▸ Problem to solve: When the line with "Click the plus search options button" appears below, start repeating lines exactly, and keep going through the line with "Open the Barcelona"; add nothing outside that span.

▸ Material provided:
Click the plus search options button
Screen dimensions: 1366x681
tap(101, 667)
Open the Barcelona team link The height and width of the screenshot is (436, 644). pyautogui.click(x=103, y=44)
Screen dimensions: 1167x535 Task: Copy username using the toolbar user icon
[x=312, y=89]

---

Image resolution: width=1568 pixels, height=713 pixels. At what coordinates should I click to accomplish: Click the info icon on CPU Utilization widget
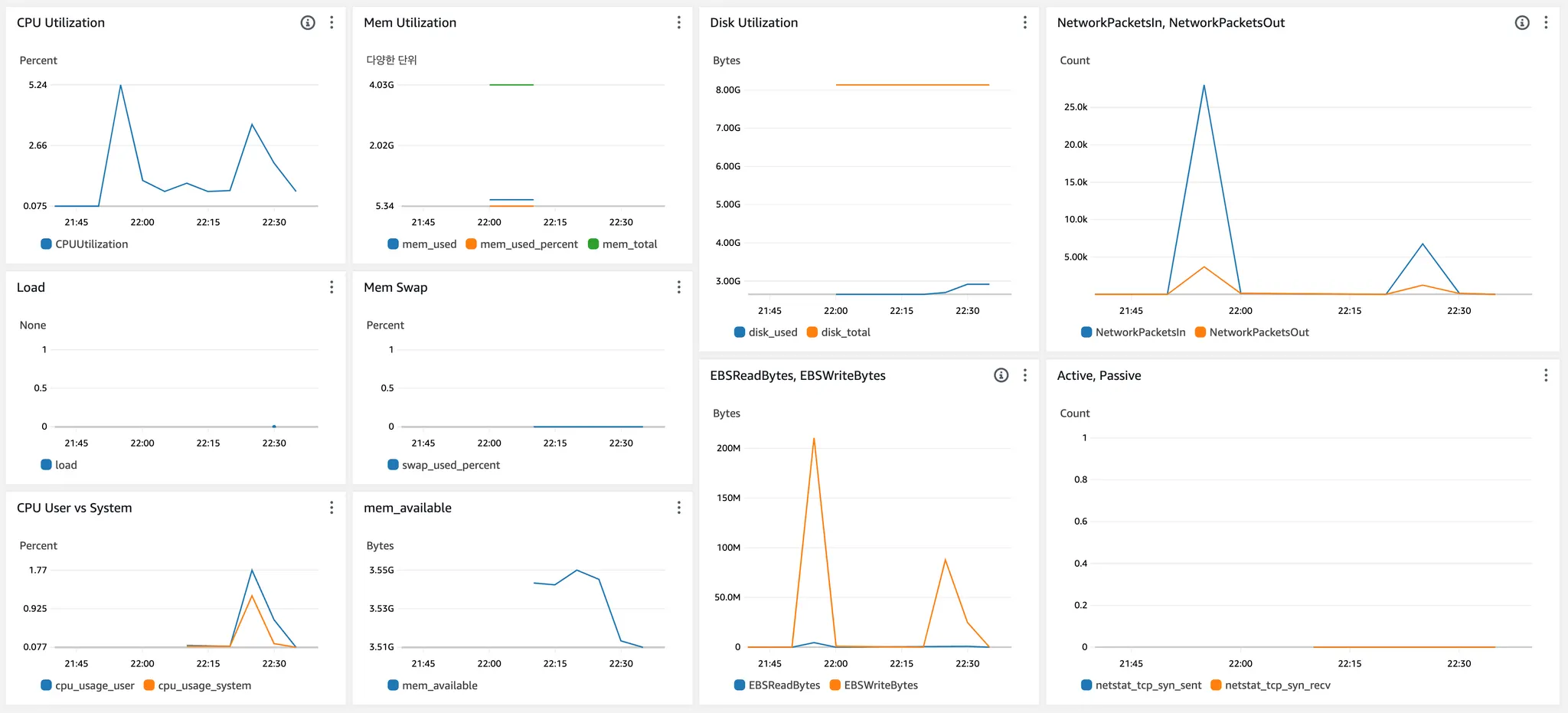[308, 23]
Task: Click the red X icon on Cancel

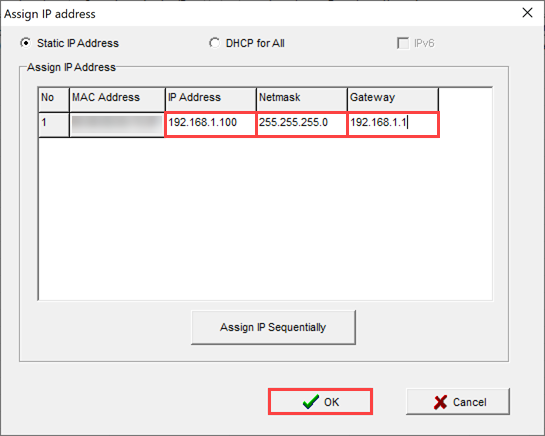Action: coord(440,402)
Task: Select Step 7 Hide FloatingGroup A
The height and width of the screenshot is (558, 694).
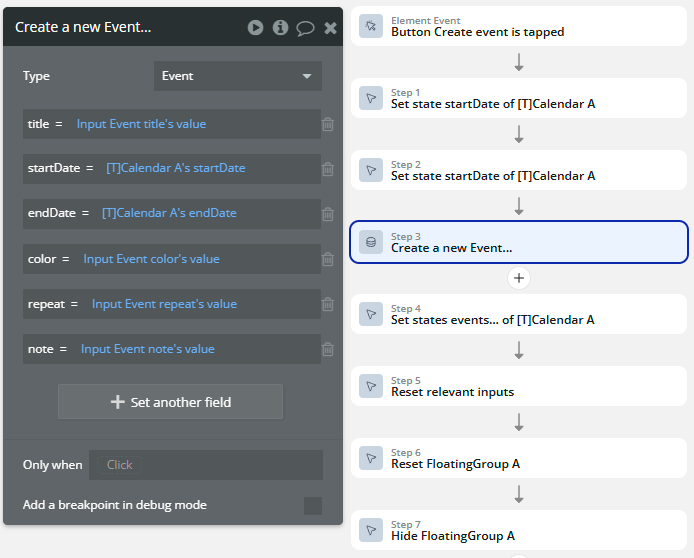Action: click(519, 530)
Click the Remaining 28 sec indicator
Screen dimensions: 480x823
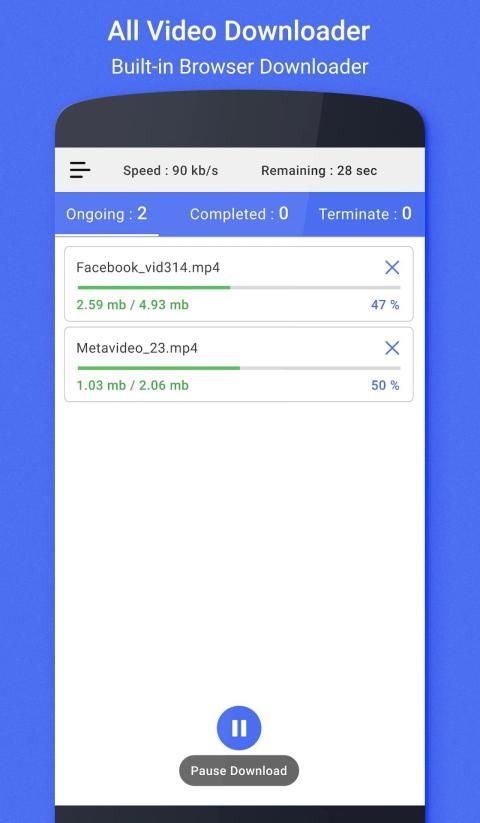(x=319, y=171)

▸ Response area:
Click the plus search options button
Screen dimensions: 1366x681
tap(101, 667)
Open the Barcelona team link The height and width of the screenshot is (436, 644). pyautogui.click(x=103, y=44)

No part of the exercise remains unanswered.